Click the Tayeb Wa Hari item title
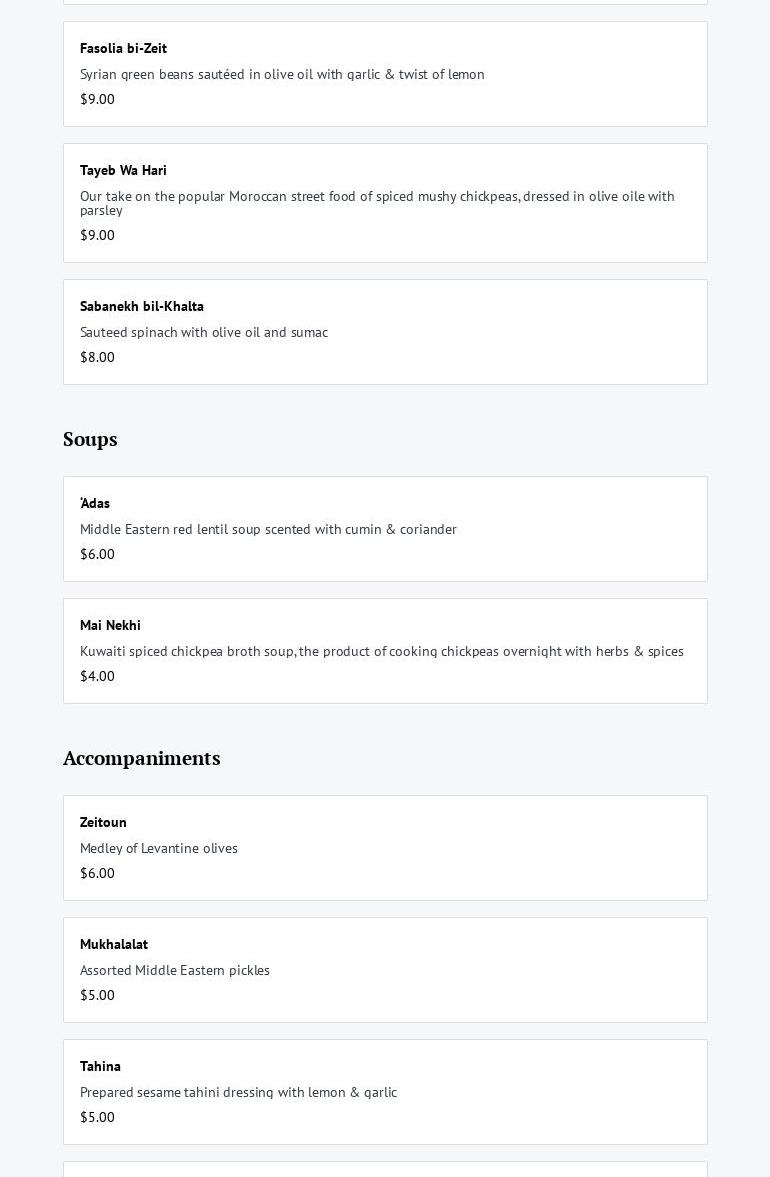The height and width of the screenshot is (1177, 770). click(x=123, y=170)
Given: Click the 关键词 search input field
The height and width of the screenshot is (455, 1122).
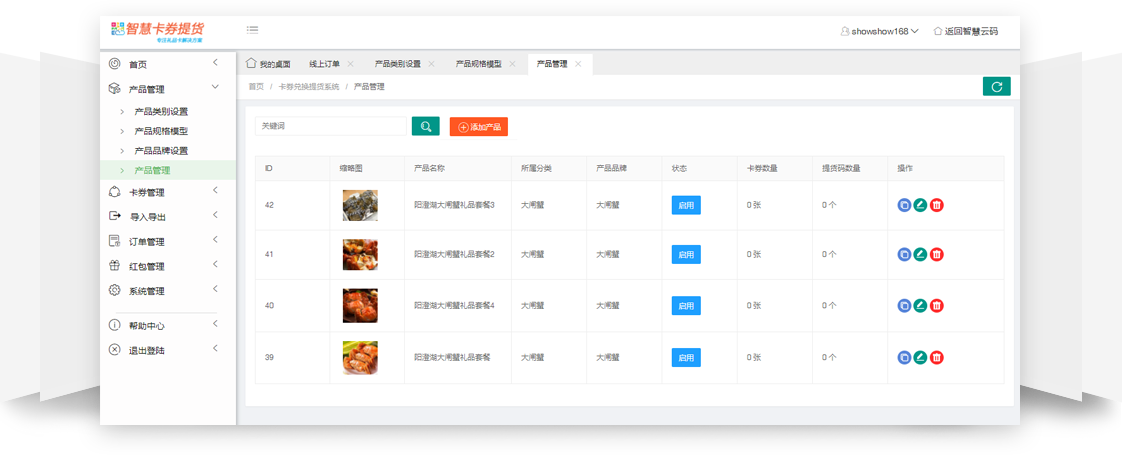Looking at the screenshot, I should [x=330, y=127].
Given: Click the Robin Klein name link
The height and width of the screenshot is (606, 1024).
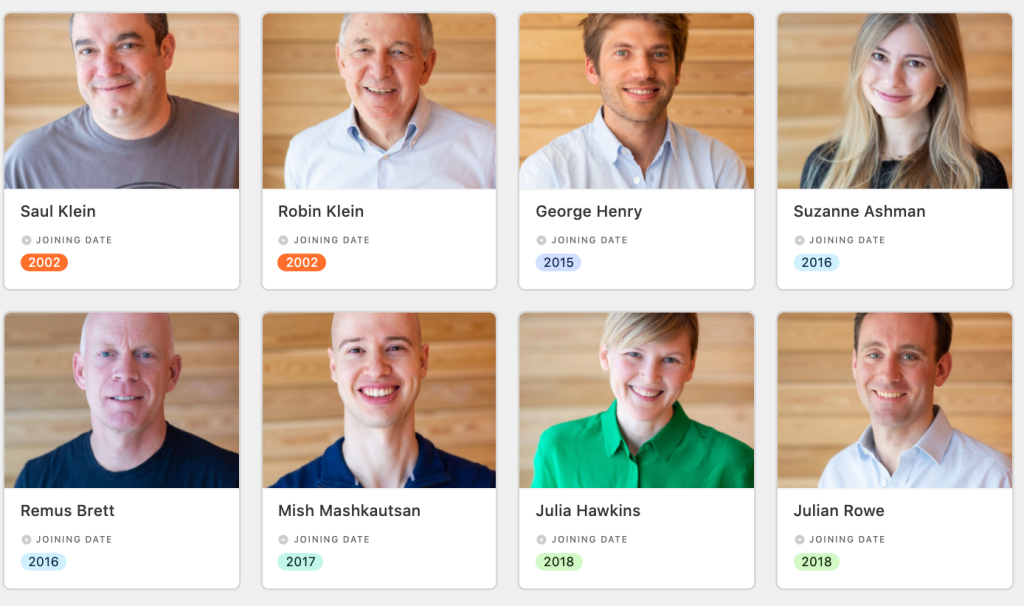Looking at the screenshot, I should point(321,211).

● **ASSIGNED TASK**: Search the entries above for "Given". Show every line that has it.

● **RESULT**:
Given: Click the 关键词 search input field
Given: Click the Robin Klein name link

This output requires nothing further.